Designed SuperGrass that grows to a maximum height. Gotta publish that whitepaper. So far, check out the pics of some experiments 👇
Spent a lot of time thinking, in silence, as a tourist in London. That helped me recharge my spiritual battery to apply to yet more biotech.
Thoughts
I talked with an investor who’s been pitched zombie chicken (chicken that aren’t conscious so we can grow their meet without guilt). For real. It only reminded me that the power of design thinking applied to biology (not biodesign as we currently know it) is to think outside the engineer’s box.
I had the enormous pleasure of attending SciFoo, a party for nerds organized by O’Reilly Media, Google, and Nature. My favorite convo was on moonshots and media. I think we need SciFi that embeds biotech into culture and inspires the next generation of leaders that moonshots need.
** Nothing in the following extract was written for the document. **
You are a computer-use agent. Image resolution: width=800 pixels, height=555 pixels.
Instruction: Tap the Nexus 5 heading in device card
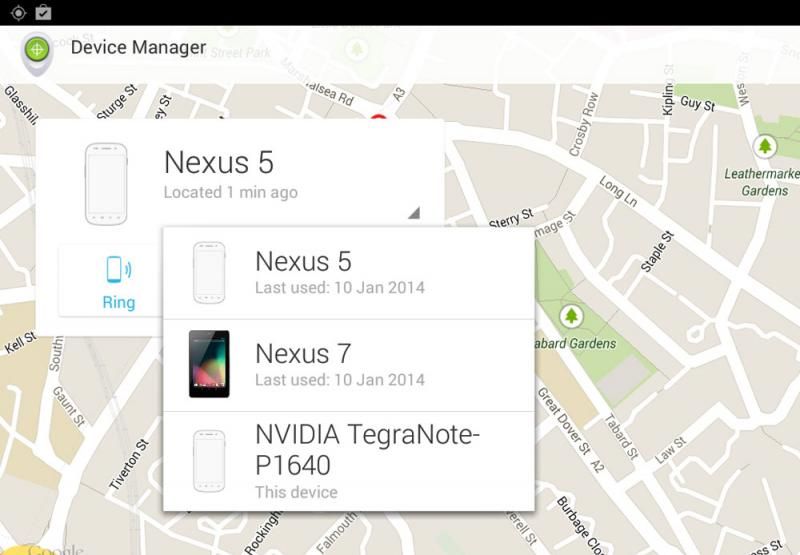[218, 162]
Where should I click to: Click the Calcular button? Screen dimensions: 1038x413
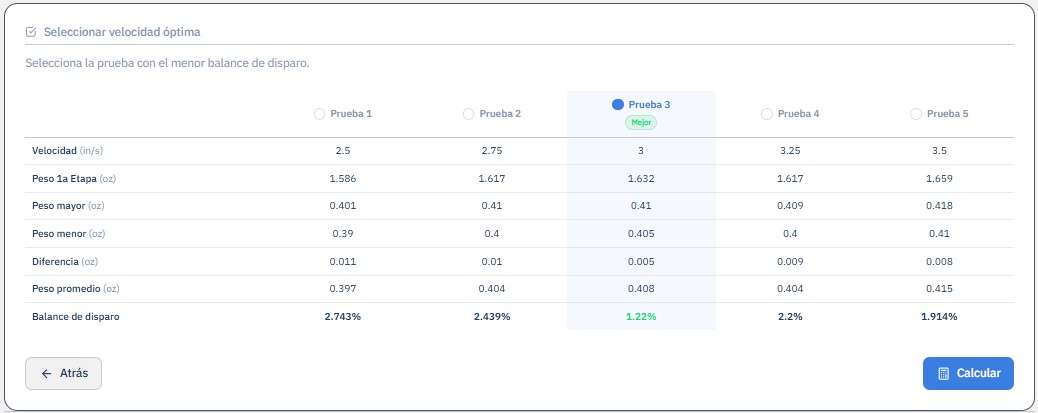(x=968, y=373)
Another cool discussion was on why “synbio won’t save the world”. I think we need more perspective on how much money is burnt on say a handful of AI startups versus the whole synbio industry, how much time it actually took for tech to take off from governmental programs into mainstream, and never forget that commodities are not a place to start.
Two years after graduating high school, I finally saw my dearest friend Lalo IRL again. Over the phone, he’s always the one telling his adventures and I don’t have much to say apart from projects. This time I remembered that life’s made of tradeoffs, none of which absolutely right or wrong. Just be coherent with your desires and actions.
Being overly influenced by scientific founders throughout my teenage years meant that I forgot that a company’s main function is to make money, not to do science. It’s very important not to forget that.
I think I chatted with a biotech scammer. He was so weird but the company he was telling me about was actually followed by some legit people I know IRL, and it was a complex neurotech one. Anyway, we haven’t talked since which makes me wonder: what did he want from me?
JC, software dev at Ginkgo, is building a great biotech community in LatAm as he’s living in Mexico City. He’s so cool and reminded me of the importance of building more biotech communities.
I joined 5 of the coolest young biotech community builders in Latam to discuss what the region is missing. I think the problem is we’re those weird people of people living in between the top 1% and the bottom billion, so we want to see cutting edge in our home too but tend to ignore that the whole industry, even in regions with abundant economic resources, is going through its own challenges. I also confirmed my intuition of tropicalizing biotech to the needs and strengths of each region — Let’s go build Latam’s ag and food biotech!
In stem cells and human decisions, you can connect the dots by asking for perspective. Naomi Nakayama, the PI who kindly offered me a place in her lab for the summer, is great at knowing this from people’s CVs and looking at their eyes when they talk about the things they’re passionate about. I was worried about the how content creation, entrepreneurship and plant research I’ve done might fuse into a single job. She thinks they will as long as my curiosity remains genuine and unforced…
Thank you so much to Adaobi, Timon, Nelli, Cai, Said, Logan, Meir, Diego, Oli, Sibi, Dhanya, Naomi, Jane, Shelby, Jenny, and many many more people, for making time to meet with me and allow me to learn from your incredible work. My intention is to pay it forward as I continue to grow as a person and as a biotechnologist.